In the Virginia Beach-based 2nd district, businessman and former diplomat Glenn Nye is taking on Rep. Thelma Drake (R) in a seat that Democrats say has only gotten better for them after Drake’s slim 5,000-vote victory in 2006.
Nye was not necessarily every Democrat’s first choice to challenge Drake. Last year, some party operatives were holding out hope that state Secretary of Finance Jody Wagner — who ran in the 2nd district in 2000 but lost an open-seat race to Republican Ed Schrock — would take another shot at the seat. Wagner, 52, managed to garner 48 percent of the vote against Schrock and outraised him by a slim margin. She is still a player in the state Democratic Party and is expected to take another look at a Congressional bid one day.

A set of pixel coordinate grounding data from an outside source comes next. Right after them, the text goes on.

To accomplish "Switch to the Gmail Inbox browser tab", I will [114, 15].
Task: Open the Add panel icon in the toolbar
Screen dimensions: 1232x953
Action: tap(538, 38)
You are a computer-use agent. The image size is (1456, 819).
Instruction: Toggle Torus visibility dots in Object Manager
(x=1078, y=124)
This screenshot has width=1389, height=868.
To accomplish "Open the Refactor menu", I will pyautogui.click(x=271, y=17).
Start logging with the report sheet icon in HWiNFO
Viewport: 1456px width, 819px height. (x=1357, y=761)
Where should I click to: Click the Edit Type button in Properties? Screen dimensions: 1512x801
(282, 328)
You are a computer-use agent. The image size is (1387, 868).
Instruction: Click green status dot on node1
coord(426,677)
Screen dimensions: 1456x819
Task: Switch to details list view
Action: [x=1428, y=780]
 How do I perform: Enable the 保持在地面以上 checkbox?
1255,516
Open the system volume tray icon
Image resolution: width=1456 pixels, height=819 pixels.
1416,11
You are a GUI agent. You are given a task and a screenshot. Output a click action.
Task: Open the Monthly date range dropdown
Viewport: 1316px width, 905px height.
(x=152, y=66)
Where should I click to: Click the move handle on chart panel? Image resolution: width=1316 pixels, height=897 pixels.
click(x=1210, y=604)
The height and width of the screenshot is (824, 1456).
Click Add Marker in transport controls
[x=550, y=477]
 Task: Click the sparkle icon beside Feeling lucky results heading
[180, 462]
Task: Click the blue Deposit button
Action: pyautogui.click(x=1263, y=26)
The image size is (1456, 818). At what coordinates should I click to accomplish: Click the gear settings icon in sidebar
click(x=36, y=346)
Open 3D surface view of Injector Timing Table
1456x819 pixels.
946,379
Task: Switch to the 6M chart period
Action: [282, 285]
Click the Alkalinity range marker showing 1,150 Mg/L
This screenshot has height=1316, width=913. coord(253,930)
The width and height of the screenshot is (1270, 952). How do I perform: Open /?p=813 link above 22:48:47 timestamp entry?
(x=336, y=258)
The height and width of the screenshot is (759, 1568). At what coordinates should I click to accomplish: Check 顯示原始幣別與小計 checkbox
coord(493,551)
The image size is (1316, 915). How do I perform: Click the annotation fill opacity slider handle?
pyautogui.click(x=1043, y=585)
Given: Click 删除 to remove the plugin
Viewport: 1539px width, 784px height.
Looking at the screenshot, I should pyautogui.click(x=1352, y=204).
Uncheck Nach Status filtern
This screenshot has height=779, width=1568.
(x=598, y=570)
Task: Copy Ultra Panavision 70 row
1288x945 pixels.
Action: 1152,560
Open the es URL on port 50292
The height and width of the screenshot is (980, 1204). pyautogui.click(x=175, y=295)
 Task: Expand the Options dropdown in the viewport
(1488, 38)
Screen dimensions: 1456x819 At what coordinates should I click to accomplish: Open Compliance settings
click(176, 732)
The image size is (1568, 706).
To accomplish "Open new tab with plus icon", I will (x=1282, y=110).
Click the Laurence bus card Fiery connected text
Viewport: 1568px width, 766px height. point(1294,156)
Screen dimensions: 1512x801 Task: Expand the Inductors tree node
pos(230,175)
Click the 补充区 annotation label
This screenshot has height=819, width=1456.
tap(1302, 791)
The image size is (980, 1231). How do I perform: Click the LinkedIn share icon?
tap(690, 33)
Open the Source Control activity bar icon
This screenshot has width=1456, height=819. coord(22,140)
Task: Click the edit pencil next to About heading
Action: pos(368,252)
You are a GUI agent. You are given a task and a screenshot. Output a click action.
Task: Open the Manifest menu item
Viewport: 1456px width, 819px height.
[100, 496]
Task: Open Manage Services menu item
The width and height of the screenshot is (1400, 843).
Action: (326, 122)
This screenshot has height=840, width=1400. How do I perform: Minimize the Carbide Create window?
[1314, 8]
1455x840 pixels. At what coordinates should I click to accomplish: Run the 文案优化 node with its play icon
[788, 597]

Like their Republican opponents, Democrats in Virginia also are looking to the state Legislature as a proving ground for their rising stars. Though she lost her tight state Senate race to Republican Jill Holtzman Vogel in the 27th district last fall, Democrats expect to see more of Democratic nominee Karen Schultz in future cycles, especially after she came so close in a district that favored President Bush in 2004 by an almost 2-1 margin.
Another Democratic up-and-comer who stepped into the spotlight recently is Richmond-based Del. Jennifer McClellan, 35, who had the honor of introducing Sen. Hillary Rodham Clinton (D-N.Y.) at the party’s annual Jefferson Jackson dinner earlier this month. McClellan, a lawyer who is the first vice chairwoman of the state Democratic Party, earned a few warm words of praise from Clinton at the dinner.
One Virginia Democratic consultant said McClellan “has got a very progressive record. She is a corporate attorney and somewhat high-profile. … People just expect Jennifer has an interest [in higher office]. And within the Democratic Party, she fits a profile that is appealing.”